Recently, I read a story about a sales professional who lost a major account where he was generating about $250,000 in annual business volume. He was obviously upset over the loss and tried very hard to regain the business. His efforts were without success.

If you read the story carefully, what you would learn is that the sales person was trying to penetrate account using old ideas. He went back to the same people he had always worked with and presented them with the same ideas. They saw no reason to change.

Finally, he started working with a person that he had never worked with before, a manager assigned with the task of moving the company into a new marketplace. They had no experience in the new market and the sales person saw the manager struggling over his decisions. When the sales person began to question the new manager, he learned that the manager was moving into a market that the sales person had worked in, on a prior job. While the sales person had no opportunity to make a sale, he was able to help the manger with some of his decisions. In the sales person’s own words, he noted ‘how the company began to perceive him differently as a result of the process’.

To me, successful sales people differentiate themselves on the quality of their ideas, and our sales person had done just that. He went on to describe how the company began to view him differently, on the basis of the quality of his ideas. The company began to request other information of the sales person, all in areas where he had no opportunity to make a sale. Yet he helped anyway. Eventually, the company started to buy again. In fact, the sales person was not only able to regain the account. He was able to grow it as well. His one time $250,000 per year account was now generating in excess of $1,000,000 in sales. The key to success, in this instance, was strategic thinking.

The key learning point of this story is that there are always a number of ways to approach an account. If you think strategically, you will use your creative imagination to develop new and innovative approaches in developing your customer relationships. If you think in a linear manner, you will only see one way to approach and develop a relationship. I think you will agree that strategic thinking would greatly improve our chances of success in the sales cycle.

Be Customer Focused
The third key to success in sales is that you have a strong customer focus. I once read a book by Dr. Norman Vincent Peale, the author of “The Power of Positive Thinking”, that best defines customer focus.
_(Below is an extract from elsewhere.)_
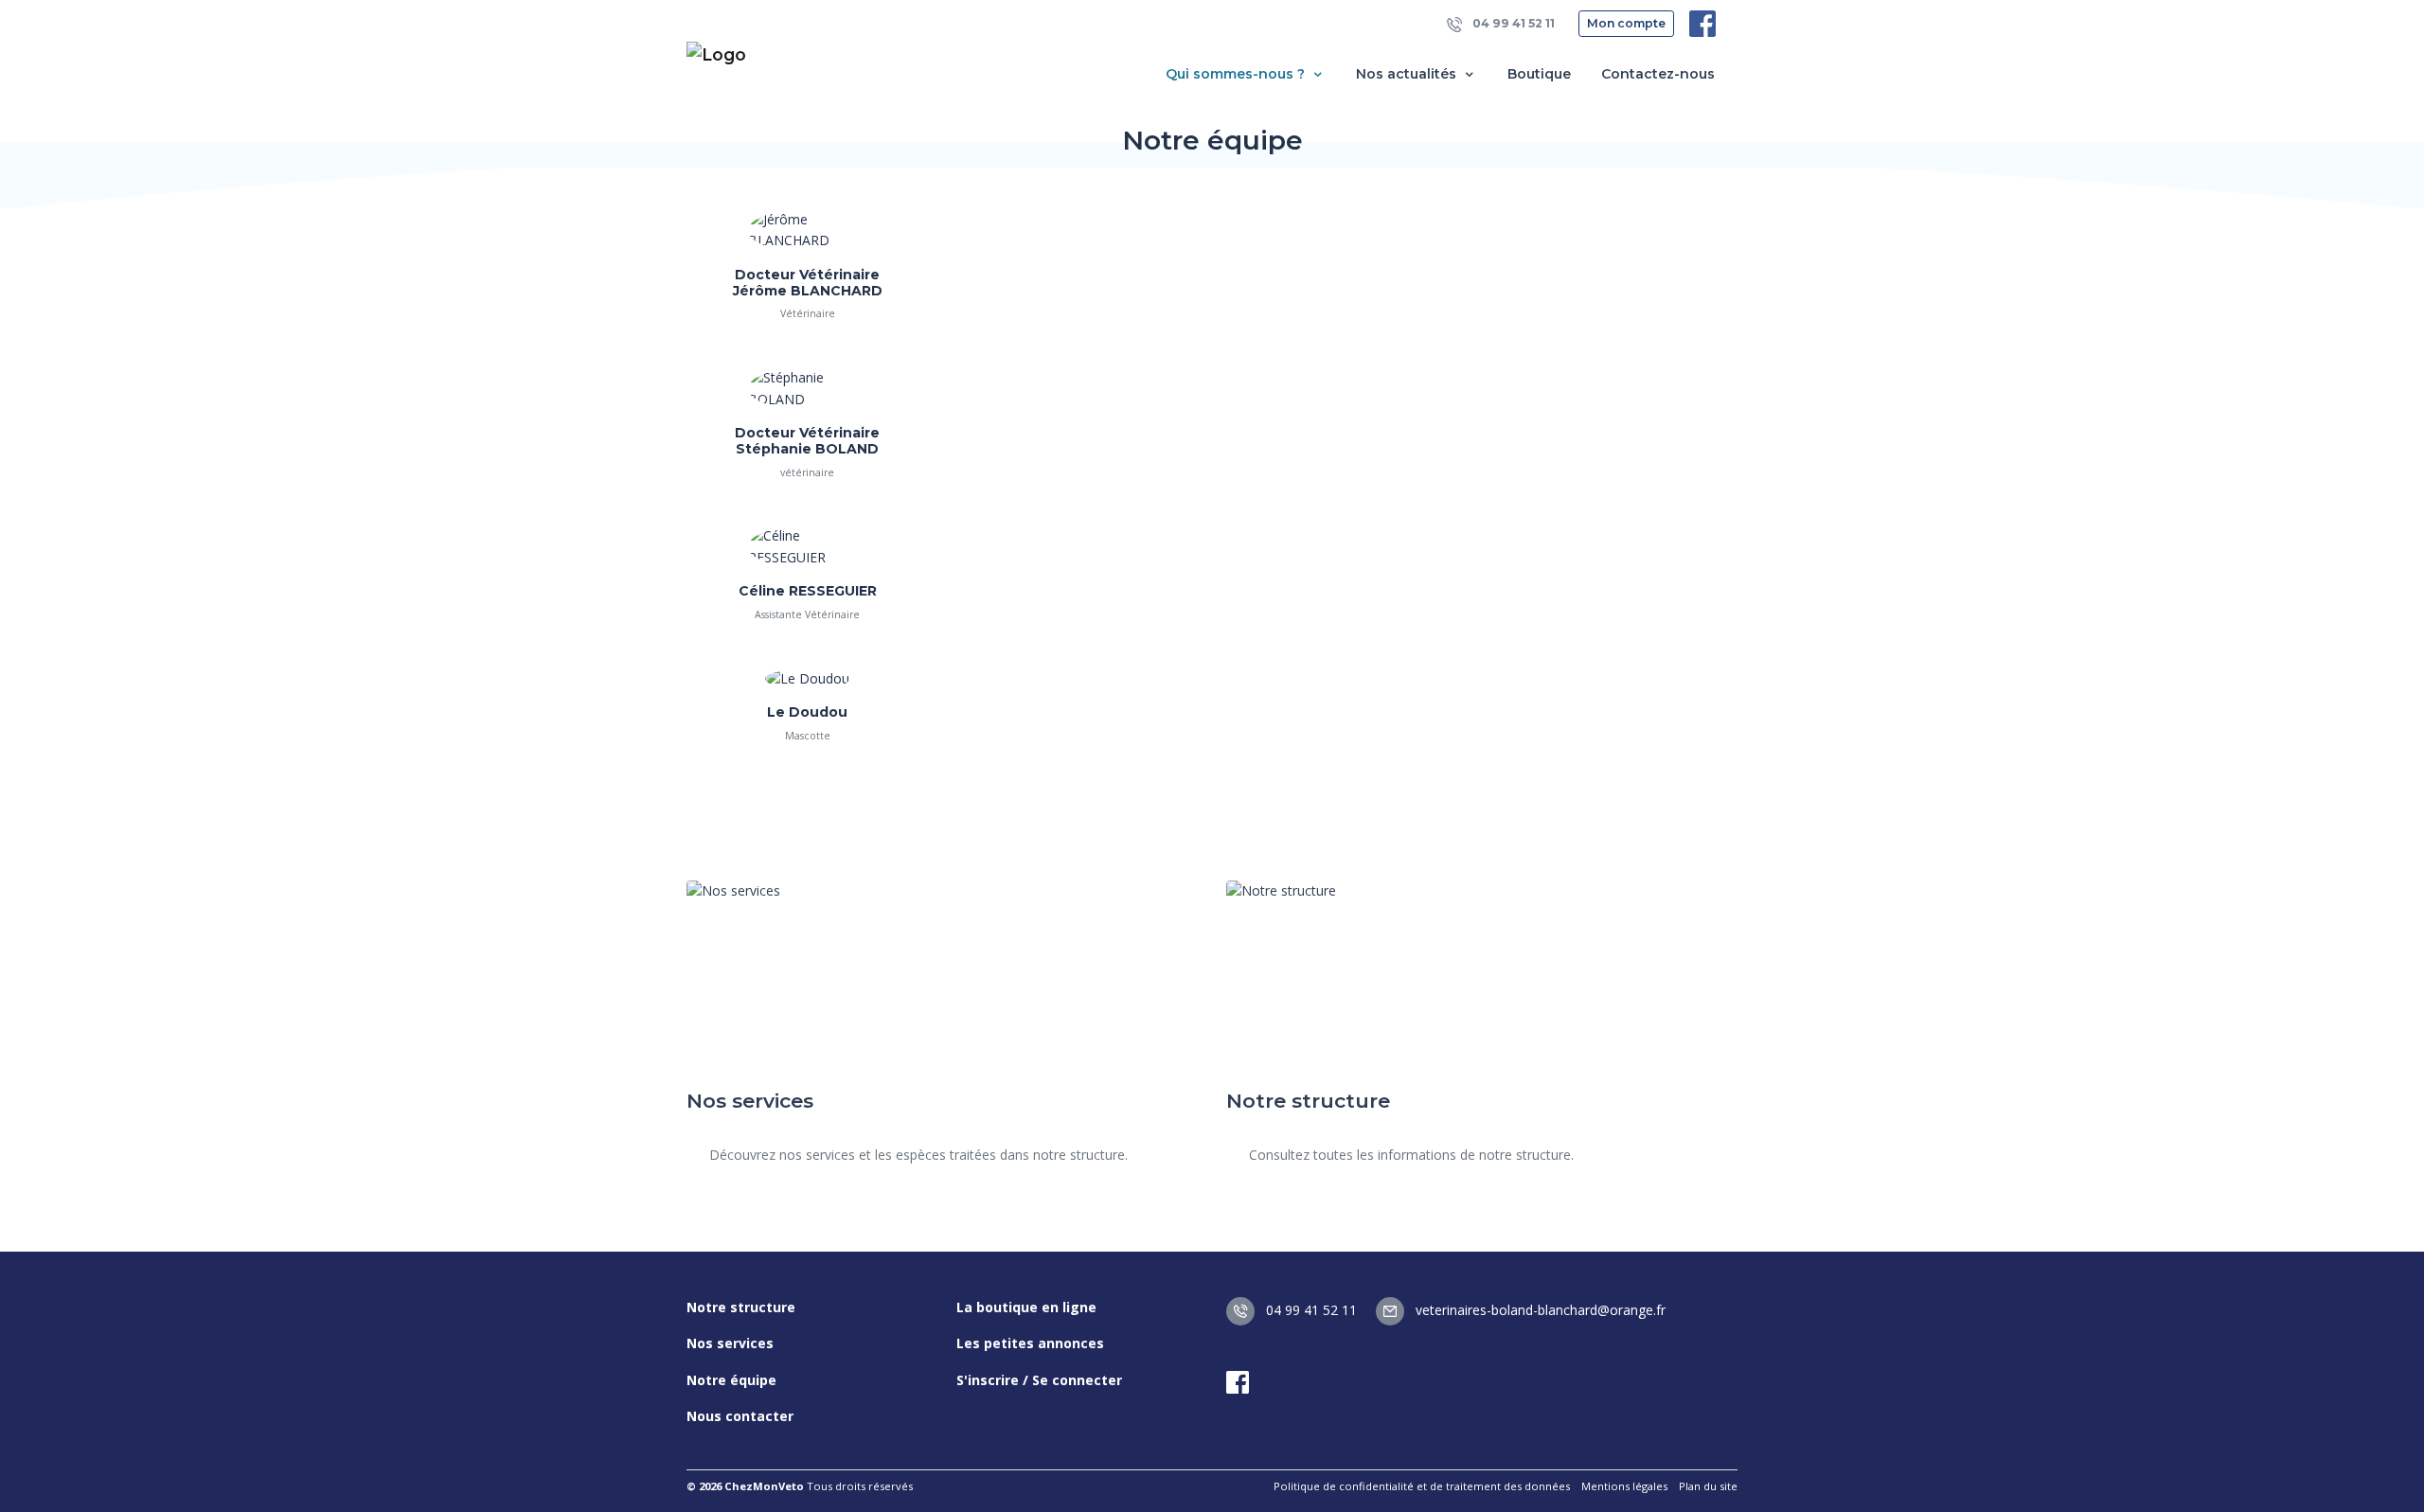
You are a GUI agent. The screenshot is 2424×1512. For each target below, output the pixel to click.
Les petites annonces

The book was called “Stay Alive All of Your Life” and relayed the story of a small town furniture store owner. The store owner’s business was not doing well and the store owner was on the verge of going out of business. As you might expect, the store owner was quite distraught and went to Dr. Peale for consolation and advice. In turning to Dr. Peale, the store owner told the story of a woman who would come by his store every day to look at a chair in his window. Since he needed money, the woman only added to his frustration. The store owner could not understand why the woman would not come into his store to buy. Here’s what Dr. Peale had to say:

“Think first of helping Mrs. X. And to do that, you must first get to know her and her family; study her needs. Do not think so much about putting her money in your pocket as putting your chair, which she needs, into her home. Do this with all of your customers. Think of them as people needing your goods instead of yourself needing their money. Find ways of helping them overcome their difficulties, and you will overcome your own in doing so.”

Dr. Peale’s advice can be used as a beacon of light for all consultative or customer-focused sales professionals. Plainly stated, Dr. Peale tells us to learn about our customers, study their needs and solve their problems. If we do this successfully, we will, in turn, be successful. Never have truer words been spoken.

Conclusion
It should come as no surprise to you that sales is a tough profession. However, sales is also a rewarding profession. My wife is very quick to remind me that too often we look at actors and actresses when they receive their Academy Awards and forget what it took for them to be successful. To me, success lies in the journey, not in the destination. Be Proactive. Think Strategically. Be Customer Focused.